Could you return the data that follows exactly, minus the images?

(Beginning of Entries supplied)

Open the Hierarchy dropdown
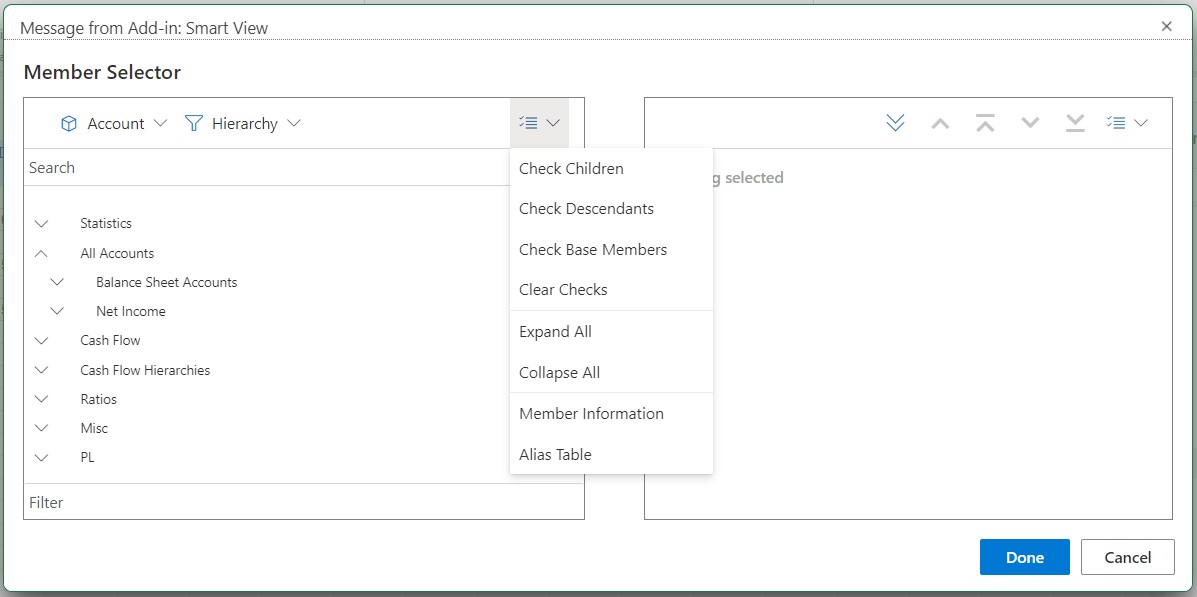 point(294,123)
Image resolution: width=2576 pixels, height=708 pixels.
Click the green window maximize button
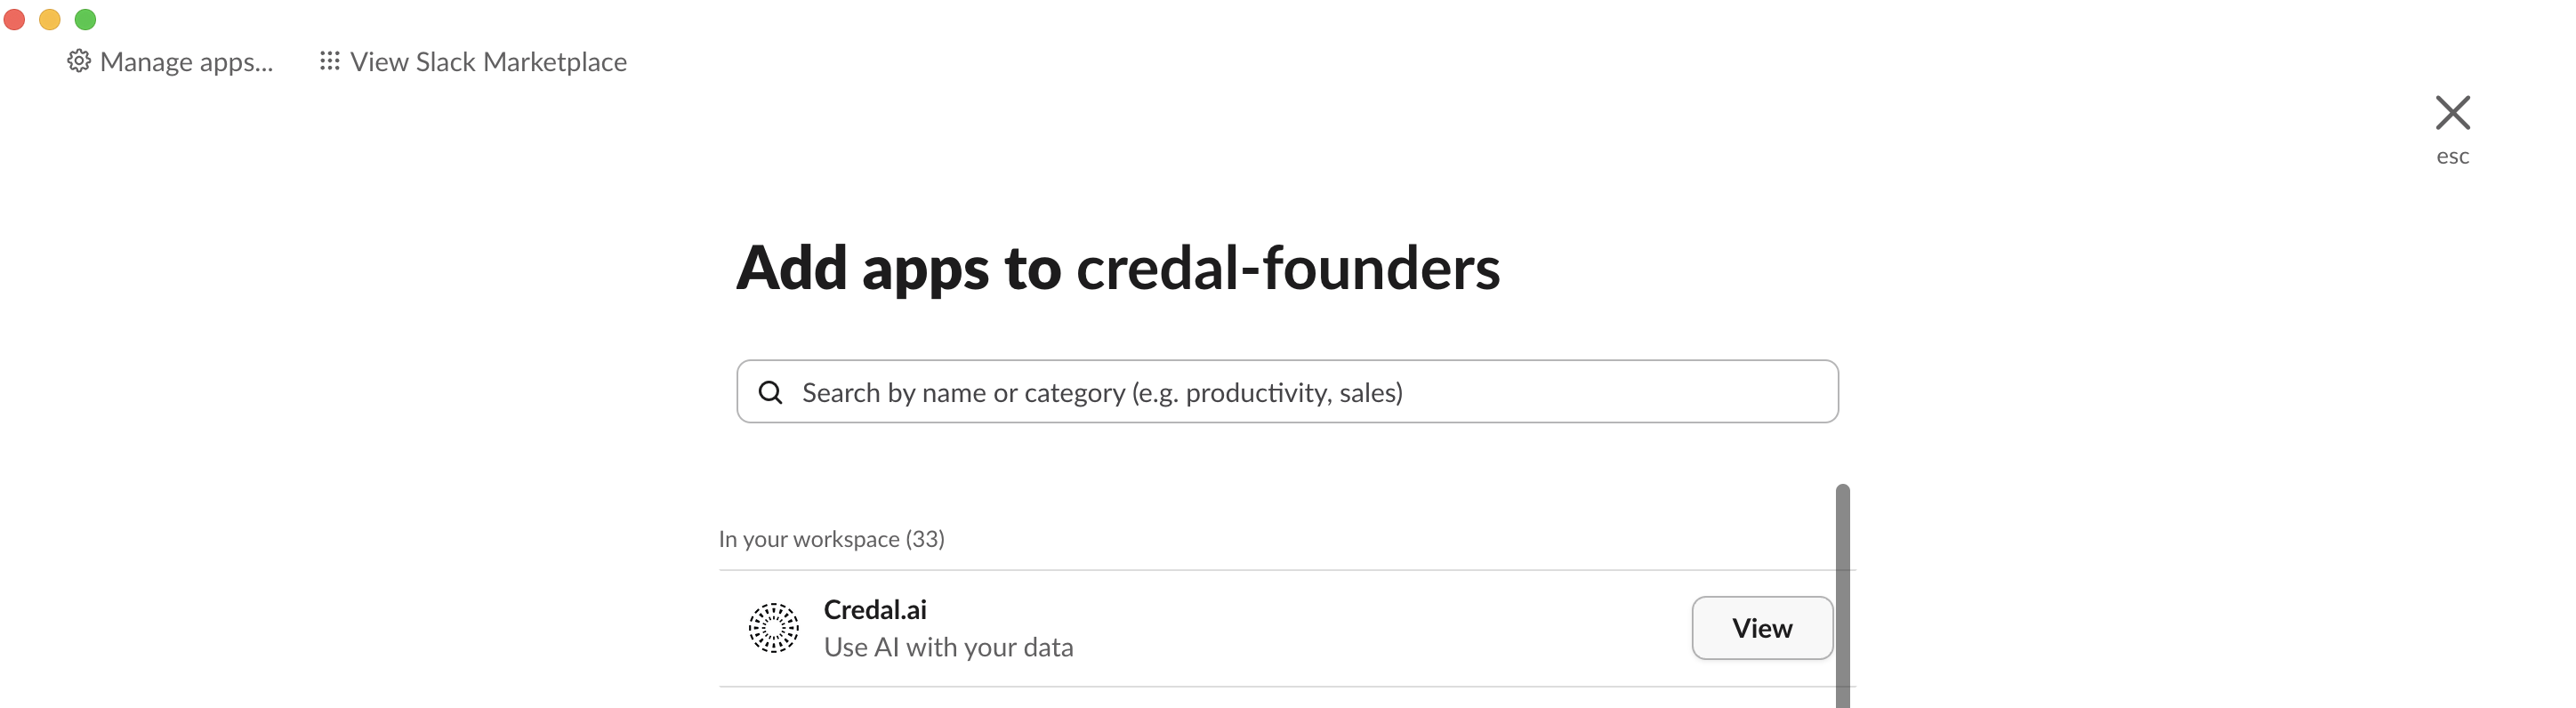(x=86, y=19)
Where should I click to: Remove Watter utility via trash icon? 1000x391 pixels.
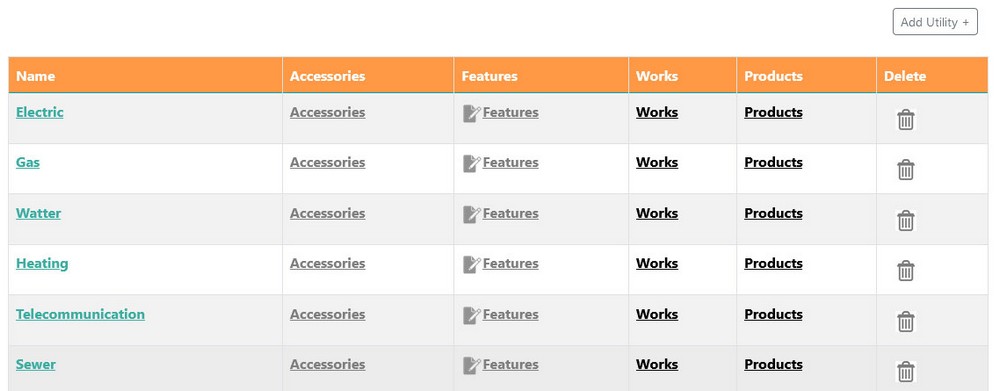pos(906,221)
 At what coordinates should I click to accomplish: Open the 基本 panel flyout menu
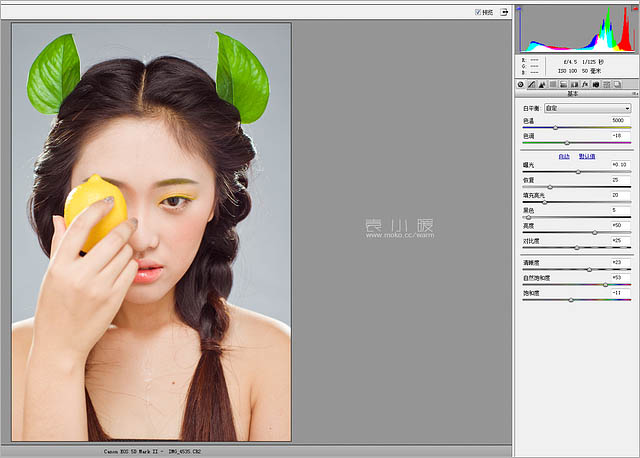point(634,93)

(End of Entries supplied)

▶ _Reply to the exercise_:
Open the Hierarchy dropdown
 point(294,123)
Image resolution: width=2576 pixels, height=708 pixels.
Click the green window maximize button
(x=86, y=19)
Where should I click to: Remove Watter utility via trash icon? 1000x391 pixels.
pos(906,221)
 At what coordinates should I click to accomplish: Open the 基本 panel flyout menu
point(634,93)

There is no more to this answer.